TEXTO SELECCIONADO:
----------------------------------------

Aquí, en esta Colombia olvidada, un día feliz es aquel en que nada pasa, un día en que no se oyen los tiros de fusil o el sordo traqueteo de los helicópteros, en el que no desfilan ataúdes, seguidos de jóvenes viudas en lágrimas con un niño de brazos, y dos o tres más a su lado. Sí, en los días tranquilos los niños juegan y los viejos tratan de recordar, o de olvidar. Pero los jóvenes ¿dónde están?

Pareciera que el conformismo no es compatible con esa edad adolescente de emociones fluctuantes, de ilusiones incumplidas y de planes que parecen imposibles de alcanzar. No queda una opción diferente a irse a buscar fortuna en la ciudad. Los muchachos más afortunados de Salahonda o de Cravo Norte, de las orillas del Caguán o del sur de Bolívar podrán entrar a la universidad, en Tumaco o en Arauca, quizás en Neiva o en Aguachica, y con sus conocimientos débiles en matemáticas, en comprensión lectora o en lengua extranjera va a arrancar su educación superior tres pasos atrás de los compañeros citadinos. 
Sería injusto generalizar, y no reconocer a ese puñado de mentes jóvenes que han encaminado su rebeldía hacia la esperanza y su energía hacia sus territorios, ya sea en emprendimientos que valoran lo que este país megadiverso puede ofrecer y va camino a perder, ya sea empoderando a sus conciudadanos para cuidar sus tradiciones y sobrevivir a su vulnerabilidad. Son valientes, dados todos los riesgos que asumen los que lideran esos complicados ajustes sociales.

----------------------------------------

DATOS PROPORCIONADOS:
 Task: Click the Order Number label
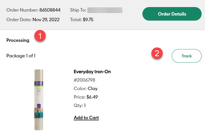(x=22, y=10)
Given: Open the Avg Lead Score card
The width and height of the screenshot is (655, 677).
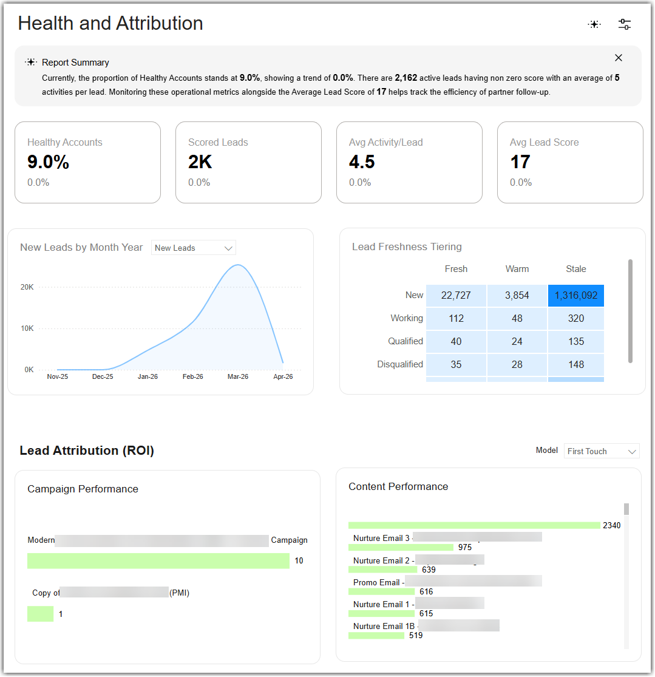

----------------------------------------

INSTRUCCIÓN 1: Según el texto sobre la Colombia olvidada, ¿qué opción les queda a los jóvenes?
INSTRUCCIÓN 2: Prolonga el texto sobre la Colombia olvidada a partir de su última oración.
Los datos no tienen relación con el texto seleccionado.

RESPUESTA DEL EJERCICIO 1: Irse a buscar fortuna en la ciudad.

RESPUESTA DEL EJERCICIO 2:
Es triste, pero con algunas variaciones en su intensidad y sus expresiones, este es un país clasista y racista, machista y homofóbico. Es un rasgo común desde Ipiales hasta Paraguachón y desde Taraira hasta Juradó que una mujer, en particular si es joven, incluso preadolescente, deba caminar recelosa por las calles, ocultando una sonrisa y evitando mirar a la gente a los ojos para tratar de escapar al asedio masculino. Los comentarios indeseados son otra característica común a nuestra idiosincrasia. No se salvan siquiera las ciudades capitales como Santa Marta, Pasto o Yopal. 

No, no estoy aquí para brindar soluciones, y solo expongo lo que en mi vida de explorador solitario he recogido en mis amplios recorridos por este hermoso país donde unas son de cal, pero tantas otras son de arena.